Predicate to get only keys

522 views
Skip to first unread message

Joan Balagueró

unread,
Jul 12, 2021, 10:32:05 AM7/12/21
to Hazelcast
Hello,

I have the following Predicate:

Predicates.sql("attribute[client_code] = 'CL99' AND attribute[check_in] >= '20210930' AND attribute[hotels] IN ('h5','h1')")

But I'm only interested in getting the keys. But Predicate also deserializes values on each node.

"The requested predicate is sent to each member in the cluster. Each member looks at its own local entries and filters them according to the predicate. At this stage, key/value pairs of the entries are deserialized and then passed to the predicate."

My values are big, and I don't need them. Is there any way to get only the keys when using 'Predicates.sql()?

Thanks,

Joan.

Tom OConnell

unread,
Jul 13, 2021, 11:28:01 AM7/13/21
to Hazelcast
Hi -

To get only keys, there's the 'keySet(Predicate)' method. The only values returned over the network will be the keys that match.
However, your predicate from above will cause de-serialization of the objects unless you have indexes that remove that need. For large or complex objects, this may have a significant cost. To create those indexes, it may be best to use 'custom attributes' and extractors. Take a look at https://docs.hazelcast.com/imdg/4.2/query/custom-attributes.html - it's pretty straightforward. You can reference your custom attributes in indexes.
If creating indexes that completely cover the query is not practical (for either speed or space considerations), then you should be very aware of your serialization - because you may be doing many de-serialization operations, either for large maps or frequent queries. In this case, consider Portable (https://docs.hazelcast.com/imdg/4.2/serialization/implementing-portable-serialization.html) serialization - this is optimized for indexing and query operations.

Cheers

Tom

Joan Balagueró

unread,
Jul 13, 2021, 4:37:47 PM7/13/21
to Hazelcast
Hi Tom,

Thanks for your response. Then I understand that using keySet the Predicate executed on each node will only return (deserialize) the keys, but not the values associated to these keys? I though that keys and values were returned to the calling node, and then the keySet method collected and returned only the keys. That's why I was using this projection: Projection<Map.Entry<CacheKey, CacheValue>, CacheKey> projectionByKey = Projections.singleAttribute("__key");
But this is no longer necessary if I use 'keySet', isn't it?

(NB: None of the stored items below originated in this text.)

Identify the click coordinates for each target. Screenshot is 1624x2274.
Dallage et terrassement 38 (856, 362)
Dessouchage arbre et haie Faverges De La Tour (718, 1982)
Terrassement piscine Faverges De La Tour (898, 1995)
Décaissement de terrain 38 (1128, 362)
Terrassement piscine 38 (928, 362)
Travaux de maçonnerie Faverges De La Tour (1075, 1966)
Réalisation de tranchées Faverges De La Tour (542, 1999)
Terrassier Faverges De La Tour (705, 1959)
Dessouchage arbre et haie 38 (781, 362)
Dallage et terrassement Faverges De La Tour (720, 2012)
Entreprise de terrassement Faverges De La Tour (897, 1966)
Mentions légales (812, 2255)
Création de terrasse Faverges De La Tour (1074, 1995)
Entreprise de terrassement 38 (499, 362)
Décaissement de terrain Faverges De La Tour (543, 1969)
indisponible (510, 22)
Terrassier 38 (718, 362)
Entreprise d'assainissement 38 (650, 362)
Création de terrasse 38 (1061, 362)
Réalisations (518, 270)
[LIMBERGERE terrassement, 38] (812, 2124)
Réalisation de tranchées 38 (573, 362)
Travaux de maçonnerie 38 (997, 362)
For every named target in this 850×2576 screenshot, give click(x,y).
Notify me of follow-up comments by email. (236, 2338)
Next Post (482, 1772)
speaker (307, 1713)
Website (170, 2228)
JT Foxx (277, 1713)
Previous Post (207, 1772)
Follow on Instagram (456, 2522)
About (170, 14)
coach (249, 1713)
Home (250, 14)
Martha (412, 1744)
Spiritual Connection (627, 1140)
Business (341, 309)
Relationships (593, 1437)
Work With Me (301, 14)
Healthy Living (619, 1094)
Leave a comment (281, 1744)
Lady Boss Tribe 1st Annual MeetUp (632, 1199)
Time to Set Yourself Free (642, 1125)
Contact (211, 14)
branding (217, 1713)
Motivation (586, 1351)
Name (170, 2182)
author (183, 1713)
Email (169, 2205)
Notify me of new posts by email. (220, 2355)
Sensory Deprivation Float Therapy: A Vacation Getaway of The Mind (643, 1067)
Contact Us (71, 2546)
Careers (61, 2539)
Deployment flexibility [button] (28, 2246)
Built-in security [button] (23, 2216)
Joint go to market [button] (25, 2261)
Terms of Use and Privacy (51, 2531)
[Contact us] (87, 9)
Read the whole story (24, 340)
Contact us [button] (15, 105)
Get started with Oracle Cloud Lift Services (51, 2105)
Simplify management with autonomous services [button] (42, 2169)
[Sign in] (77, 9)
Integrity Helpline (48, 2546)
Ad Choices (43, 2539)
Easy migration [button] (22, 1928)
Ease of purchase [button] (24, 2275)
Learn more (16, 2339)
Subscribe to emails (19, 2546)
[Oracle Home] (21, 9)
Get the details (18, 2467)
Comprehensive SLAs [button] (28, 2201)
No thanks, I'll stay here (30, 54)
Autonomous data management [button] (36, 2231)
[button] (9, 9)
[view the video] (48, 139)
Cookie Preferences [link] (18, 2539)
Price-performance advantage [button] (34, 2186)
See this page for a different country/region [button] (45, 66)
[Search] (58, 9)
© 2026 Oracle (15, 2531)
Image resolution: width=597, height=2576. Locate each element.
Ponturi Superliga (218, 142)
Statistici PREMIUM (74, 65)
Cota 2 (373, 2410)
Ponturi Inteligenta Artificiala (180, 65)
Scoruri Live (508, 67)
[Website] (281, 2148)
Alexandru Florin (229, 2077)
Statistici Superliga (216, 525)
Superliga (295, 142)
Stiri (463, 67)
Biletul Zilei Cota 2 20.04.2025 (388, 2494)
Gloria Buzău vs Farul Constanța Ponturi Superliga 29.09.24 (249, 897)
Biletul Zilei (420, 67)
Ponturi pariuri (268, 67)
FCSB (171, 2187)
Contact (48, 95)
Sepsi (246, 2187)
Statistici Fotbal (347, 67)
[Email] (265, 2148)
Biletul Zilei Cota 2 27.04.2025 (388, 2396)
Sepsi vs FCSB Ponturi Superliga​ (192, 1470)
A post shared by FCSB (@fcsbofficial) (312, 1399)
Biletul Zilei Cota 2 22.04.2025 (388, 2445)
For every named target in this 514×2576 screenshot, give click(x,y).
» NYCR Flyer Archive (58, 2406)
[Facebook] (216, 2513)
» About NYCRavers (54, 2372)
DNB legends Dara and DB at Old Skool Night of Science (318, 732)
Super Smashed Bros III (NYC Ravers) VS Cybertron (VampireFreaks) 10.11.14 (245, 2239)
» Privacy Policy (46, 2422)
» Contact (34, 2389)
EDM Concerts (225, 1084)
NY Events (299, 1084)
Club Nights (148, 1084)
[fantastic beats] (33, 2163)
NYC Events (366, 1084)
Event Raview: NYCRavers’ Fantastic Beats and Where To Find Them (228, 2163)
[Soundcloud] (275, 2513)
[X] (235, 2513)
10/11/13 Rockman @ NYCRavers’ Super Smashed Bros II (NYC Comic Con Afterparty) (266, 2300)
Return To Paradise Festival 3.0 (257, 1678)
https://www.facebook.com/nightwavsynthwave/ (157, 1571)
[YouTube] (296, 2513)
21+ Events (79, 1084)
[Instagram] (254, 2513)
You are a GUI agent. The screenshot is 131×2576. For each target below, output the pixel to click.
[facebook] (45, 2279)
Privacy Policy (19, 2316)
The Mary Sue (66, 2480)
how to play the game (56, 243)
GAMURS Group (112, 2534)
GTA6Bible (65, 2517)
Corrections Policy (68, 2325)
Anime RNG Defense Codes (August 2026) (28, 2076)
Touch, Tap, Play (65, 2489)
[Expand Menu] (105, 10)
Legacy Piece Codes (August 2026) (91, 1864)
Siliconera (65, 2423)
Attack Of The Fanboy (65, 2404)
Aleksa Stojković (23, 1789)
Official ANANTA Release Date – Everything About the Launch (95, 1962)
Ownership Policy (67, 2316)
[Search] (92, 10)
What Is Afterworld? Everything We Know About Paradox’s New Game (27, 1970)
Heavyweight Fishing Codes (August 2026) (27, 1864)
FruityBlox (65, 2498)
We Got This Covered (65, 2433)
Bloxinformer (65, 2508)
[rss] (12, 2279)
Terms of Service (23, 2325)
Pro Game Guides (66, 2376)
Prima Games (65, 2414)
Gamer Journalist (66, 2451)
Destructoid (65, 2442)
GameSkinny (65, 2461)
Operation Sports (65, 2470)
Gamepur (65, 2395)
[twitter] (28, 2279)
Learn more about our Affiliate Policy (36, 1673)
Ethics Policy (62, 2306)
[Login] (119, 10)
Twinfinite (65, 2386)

I'm already using custom attributes and indexing them (in fact "attribute[client_code]" is already a custom attribute).

I will take a look at Portable. Currently the imap value (CacheValue) is already implementing IdentifiedDataSerializable. So are you saying I shoud replace IdentifiedDataSerializable by Portable to make queries more efficient? But will this affect the performance in put/get?

Thanks,

Joan.

Tom OConnell

unread,
Jul 14, 2021, 12:20:41 PM7/14/21
to Hazelcast
Hi -

With an IMap, you can use "keySet()", "entries()" or "entrySet()" to get only keys, only values or a collection of Map.Entry objects. I think your approach is not needed, given the keySet, but I really can't say, without looking at it.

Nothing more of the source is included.